March 11, 2021
When planning a trip to the Hill Country of Texas, we had to reschedule three times. A terrible ice storm had hit most of Texas including the place we wanted to go. Roads were so icy that traveling on the highways was not warranted unless absolutely necessary. No delivery trucks could travel, so the stores, gasoline pumps and propane stations were low on their supplies. As the storm held so long with the unusual below freezing temperatures, supplies soon ran out. The ice covered the trees, the electrical lines and soon power was off. Some places were without electricity for days.
Most Texans dealt with it. There was no rioting in the streets of the Texas towns and cities. There was no breaking into businesses to grab things and there were few if any demands on the government for not rushing aid and funds. As I checked on social media links in the area where we wanted to visit, I soon saw in this area people were handling it much the way it would be handled in this part of the country. People posted on social media if others were without electricity, they had it at their homes and if contacted, they would invite them in. Those without water posted and many responded their wells were operating. If they brought bottles and buckets, they were welcome to fill them.

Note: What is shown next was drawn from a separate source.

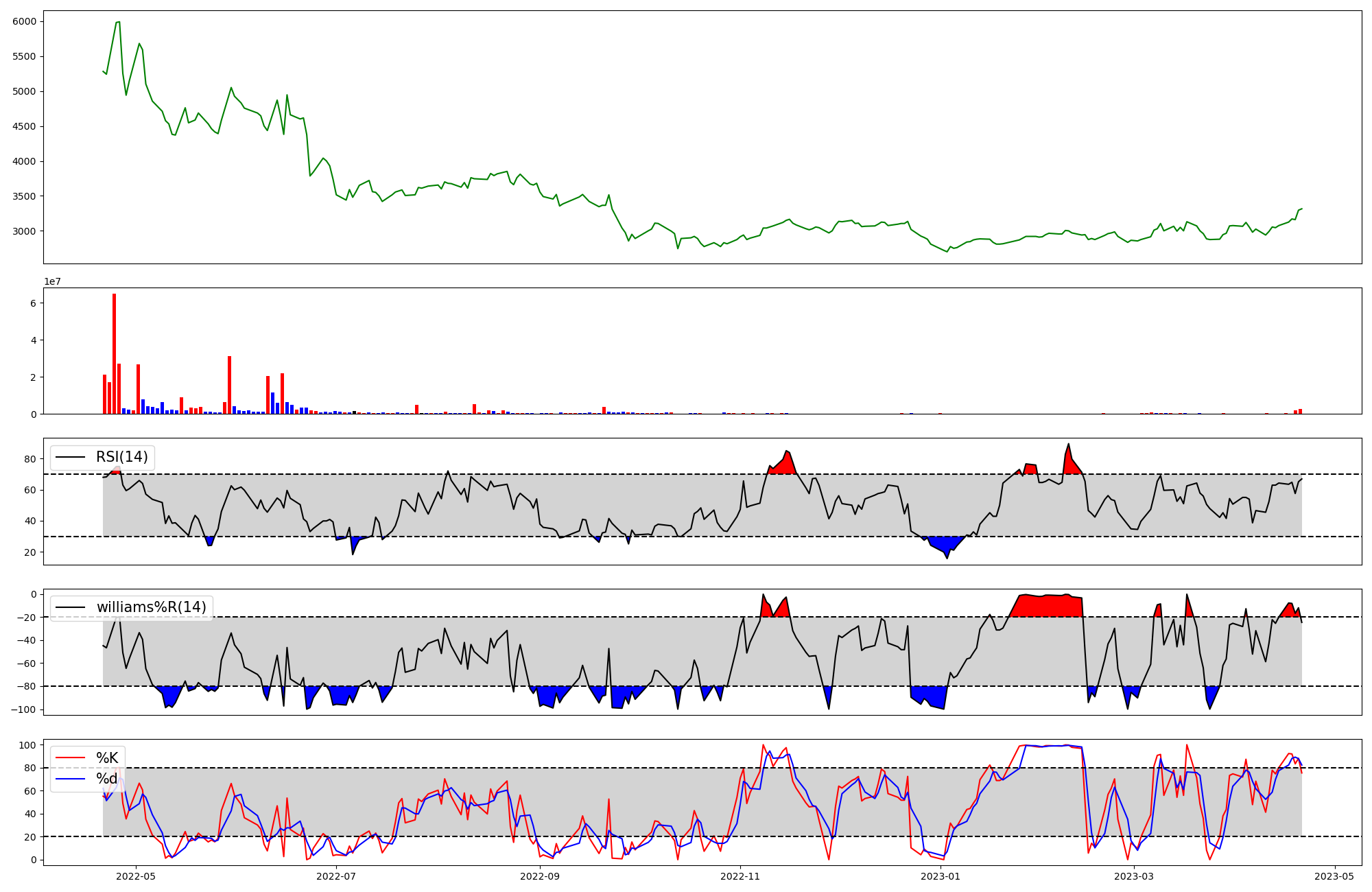Image resolution: width=1372 pixels, height=892 pixels.
Task: Click the tallest red volume bar
Action: point(115,353)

Others posted showers were needed. A church opened their doors for people to come in and use their restrooms and shower. Someone posted they had an extra chainsaw if needed. Another posted they were willing to help where needed in cutting down trees. A group of people rallied and planned meals and snacks for the electrical linemen who were working long hours. It was almost two weeks before the delivery trucks were once again rolling, the grocery shelves were being stocked and the gasoline stations were getting tanks filled. Several country people still did not have electricity but they were sure linemen would soon have it up and going. It impressed me how they worked together, helping each other out.
It made me think of this rural area and how people pull together and help each other when help is needed. When loved ones die, food is brought into provide the family with meals when they don’t feel like fixing meals. A senior citizen who can’t drive anymore is picked up by a neighbor and taken to get groceries or to a doctor’s appointment. When a house burns, others rally and collect food, clothing, and donate money to help out. When it’s in the middle of harvest and a neighbor becomes ill and can’t complete his harvest, neighbors and friends leave their harvest fields and move their equipment in to harvest the ill farmer‘s fields. If a neighbor’s cattle gets out, a call is usually made to the owner of the cattle. Some offer to help gather up the cattle and get them back into the pasture or lot. Fund raisers are held to help a family that has large medical expenses.
The helping others list can go on and on. I feel blessed to have been raised in such a community. We have continued seeing and receiving such giving, and trying to do the giving too.
On a much smaller scale, we live in the country about 18 miles away from the nearest store. Recently I went to make a cake I planned to take to a special occasion and found, though I had done my grocery shopping the day before, I had neglected to write on my grocery list the cake mix that was needed. A call was made to a neighbor. Thankfully she had the mix I needed and was willing to give it to me. Another trip was not needed to town. I’ve had to do the neighbor borrowing many times. I’ve been the neighboring provider. It’s just that way in rural areas. If help is needed, we are there for others.